Kim being accosted by her admirer


Site three was no less spectacular, about ninety jars set amongst rice paddies and water buffalo (wallowing in suspiciously round looking ponds). Presumably the revellers realised their girlfriends mothers had missed out and moved one last time. Our guide triumphantly told us that no evidence of dead bodies, bones or ashes were found anywhere near these jars as if this lack of proof somehow proved his case. We smiled inwardly (without actually knowing the truth either) and attempted to fit into some of the smaller urns to see if any lao lao had been left at the bottom. We even had our lunch provided in a nearby farmhouse so comprehensive was our tour. Then at the end we stopped by the site of a destroyed Russian tank. Most of what was not nailed down had been whisked away but you could still see what it used to be. Someone had apparently only recently managed to disconnect the main turret gun barrel, which I assume is now part of the plumbing in his house.

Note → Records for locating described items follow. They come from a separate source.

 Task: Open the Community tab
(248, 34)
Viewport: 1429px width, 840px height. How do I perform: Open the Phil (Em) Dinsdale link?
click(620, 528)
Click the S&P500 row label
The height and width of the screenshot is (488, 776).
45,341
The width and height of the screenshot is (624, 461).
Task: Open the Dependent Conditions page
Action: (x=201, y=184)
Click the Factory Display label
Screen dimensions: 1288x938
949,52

The bomb fence...but there was no war!


Once our tour had finished we all jumped straight into the next tuk tuk that came along and sped the 30 km or so out of town to a little Hmong village. Here, so we had seen on a couple of agency posters the locals had extensively used cluster bomb cases as building materials and we just had to take a look. The village turned out to be bigger than we'd imagined and predominately made of boring old stuff like bamboo and stone, but our driver had never seen the bomb houses either and ended up just as excited as we were. We all scrambled through the dusty streets asking for directions before finding what we wanted. A long fence built from spent cases, house stilts and animal troughs, all sorts of imaginative uses for Americas patent WMD's of the 1960's.

A free hardwearing trough


On that note we went back to our respective hotels. The next day we would all meet up again at Phonsavans hilltop bus station (with its astounding rice terrace views) completely by accident for one last goodbye. The bus we were lucky enough to catch to the Northern village of Sam Neua was probably the comfiest for many many months of crap, dusty, sardine tin travel. There were very few locals on the bus, no other tourists and a few boxes of rice, veggies, chickens etc. I had a whole seat all to myself as did Amanda, all the way there. It was complete bliss. Looking out of the window I came to the conclusion that although Loas roads tend to veer towards the unbelievably windy the hills and valleys they actually wind through comprise some of the best scenery in the whole of Asia. Leaving the Plain of Jars far behind us we sped into unknown territory with light hearts and our spirit of adventure duly restored.